__What is needed__. Using the listing below, set down exactly the lines from the one that contains "How do I perform: Click the Atlas leaf logo?" through the one that contains "Given: Sort by", with no pictures.

__Extracted material__.
/---

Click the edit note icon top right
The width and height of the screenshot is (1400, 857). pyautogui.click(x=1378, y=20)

\---
/---

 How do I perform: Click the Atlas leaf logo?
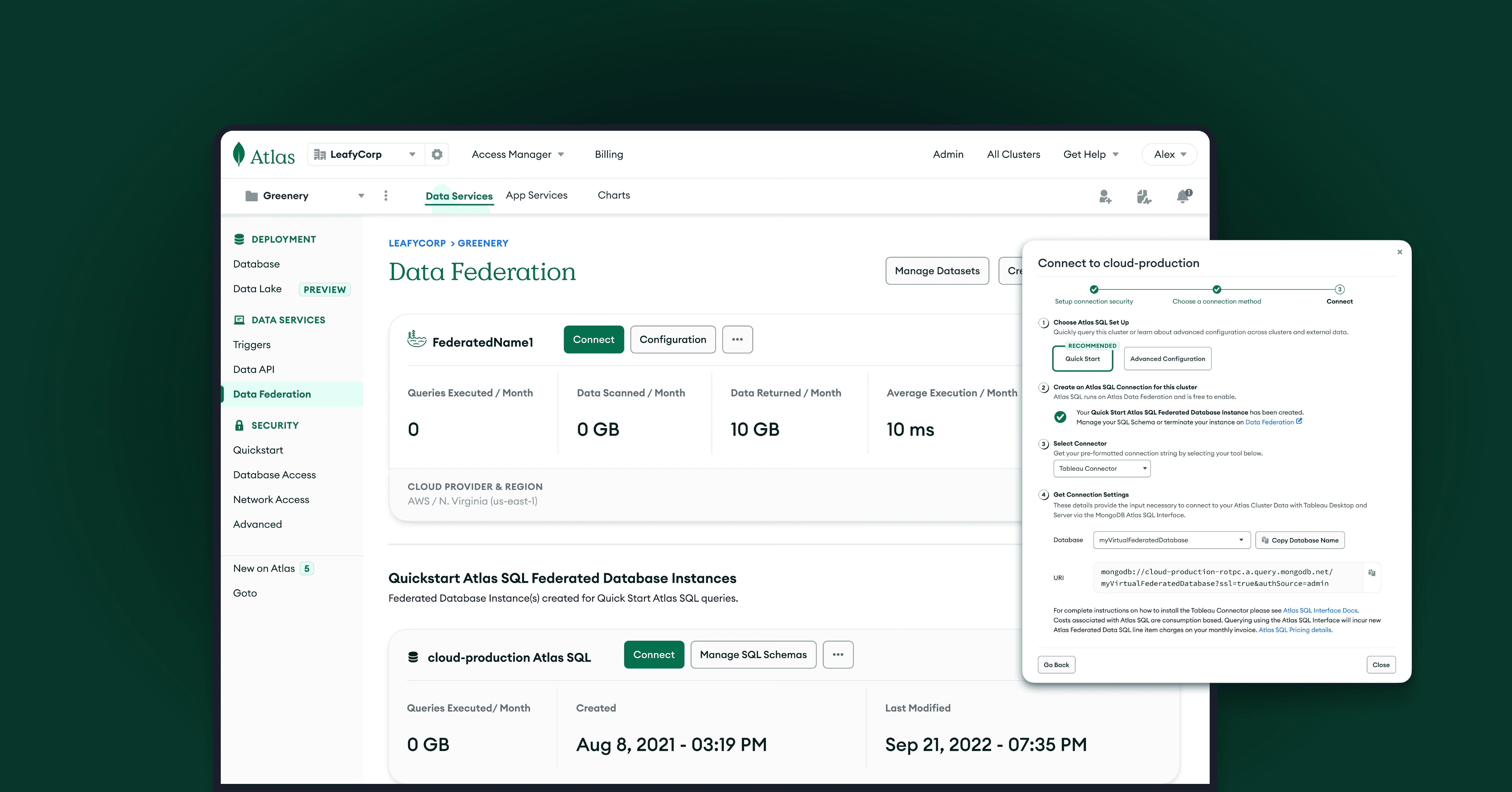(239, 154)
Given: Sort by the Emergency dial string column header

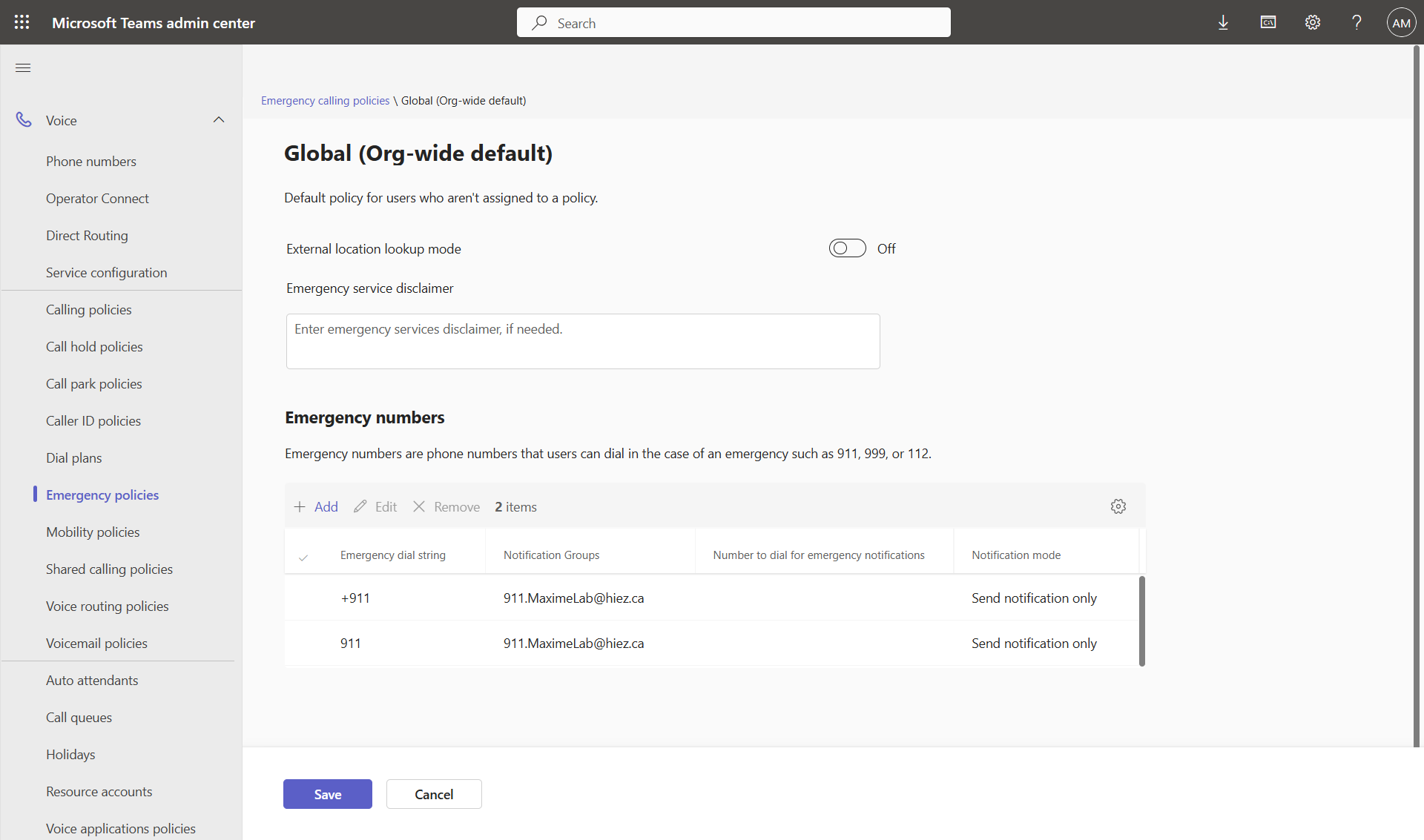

\---
/---

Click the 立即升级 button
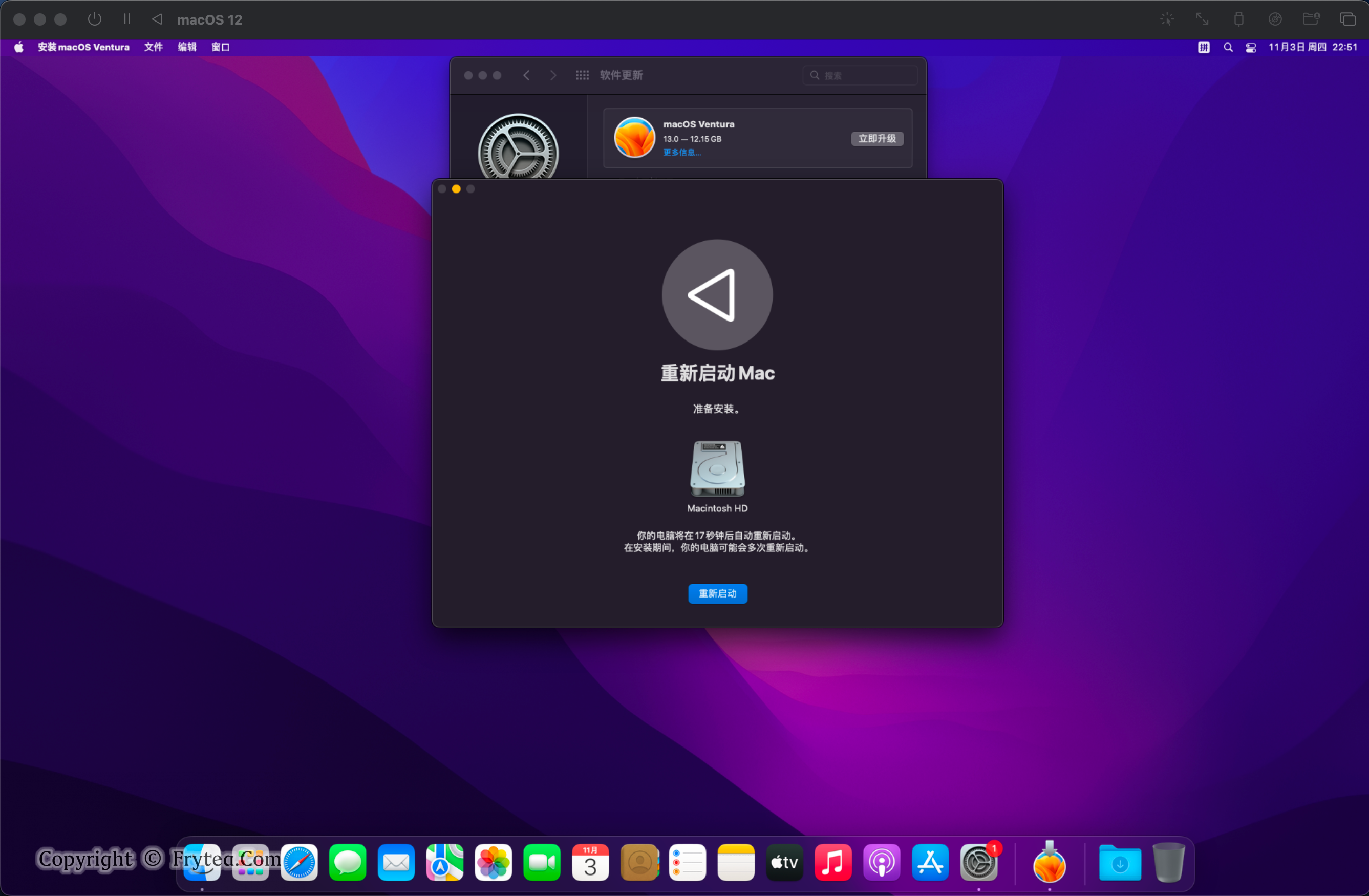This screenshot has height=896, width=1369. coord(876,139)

\---

__The answer__.
 How do I perform: Click the Atlas leaf logo?
(239, 154)
Given: Sort by the Emergency dial string column header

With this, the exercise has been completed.